免疫麻痹是脓毒症死亡的主要原因之一，但机制不明。免疫细胞有氧糖酵解受损、促炎因子分泌能力下降是免疫麻痹的重要特征。我们前期发现免疫麻痹时TNF-α表达、有氧糖酵解调节蛋白mTOR活性降低，单核细胞的负向调控模式识别受体NLRC3表达升高。由于NLRC3可通过结合PI3K来调节mTOR活性及调控TRAF6 K63位泛素化，因此，我们提出研究假设：NLRC3上调造成PI3K-mTOR介导氧糖酵解及TRAF6 K63位泛素化介导的促炎信号受损，从而导致脓毒症免疫麻痹。本项目拟开展以下研究工作：首先，探讨NLRC3在脓毒症免疫麻痹进程中的表达变化。其次，研究NLRC3对脓毒症免疫麻痹及其有氧糖酵解的影响；然后，探讨NLRC3与mTOR信号通路相互作用及关系；最后，探讨NLRC3与TRAF6信号通路相互作用及关系；本研究将有助于深入认识脓毒症免疫麻痹的发生机制，为改善免疫麻痹提供新的分子靶点。

Sepsis-induced immunoparalysisis is a leading cause of death for septic patients, but the mechanism remains to be identied. The impaired aerobic glycolysis (Warburg effect) and the downregulated ability of proinflammatory cytokines production are the main features in these patients who encountered immunoparalysis. Our preliminary study showed that the release of TNF-α, the activation of mTOR which is involved in the anaerobic glycolysis were decreased in the immune cells from septic immunoparalysis. At the same time, we found the mRNA expression of NLRC3 was increased which is a pattern recognition receptor related to negatively regulate the host response in monocytes from the hyporeactive septic patients. The NLRC3 could reduce the activity of PI3K p85 itself involved in the activation of mTOR pathway and inhibit the k63-linked polyubiquitination of TRAF6 involved in the activation of NF-κB p65. According these findings we hypothesize that NLRC3 promote immunoparalysis via inhibiting the PI3K-mTOR signaling pathway mediated the Warburg effect and dampening TRAF6 ubiquitination mediated the NF-κB p65 activation in sepsis. We will thus test this hypothesis in present proposal as follow. Aim1, we will observe the change of NLRC3 in human monocytes and mice splenic cells or monocytes/macrophages during the progression of immunoparalysis. Aim2, we are also going to investigate the effects of NLRC3 on the glycolysis and immunoparalysis of sepsis.
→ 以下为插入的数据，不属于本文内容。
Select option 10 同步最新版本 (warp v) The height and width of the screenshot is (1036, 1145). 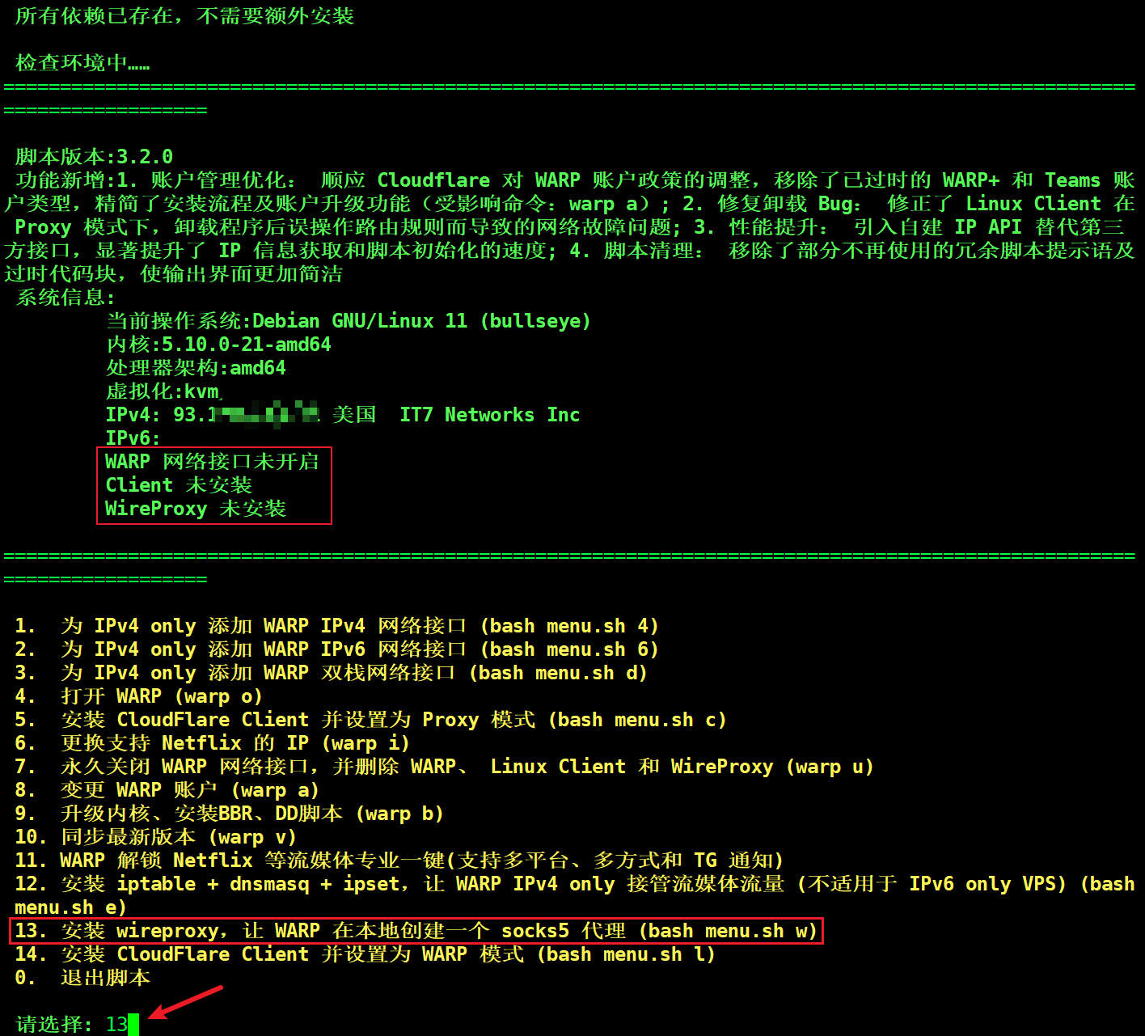tap(154, 837)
Aim3, the interaction of NLRC3 and mTOR pathway will be studied, and we will conform that mTOR pathway is a downstream molecular of NLRC3. Aim4, the interaction of NLRC3 and TRAF6 pathway will be investigated, and we will further conform that TRAF6 pathway is a downstream molecular of NLRC3. This research may helpful to further clarify the mechanism of septic immunoparalysis and provide a new molecular target to rescue immunoparalysis.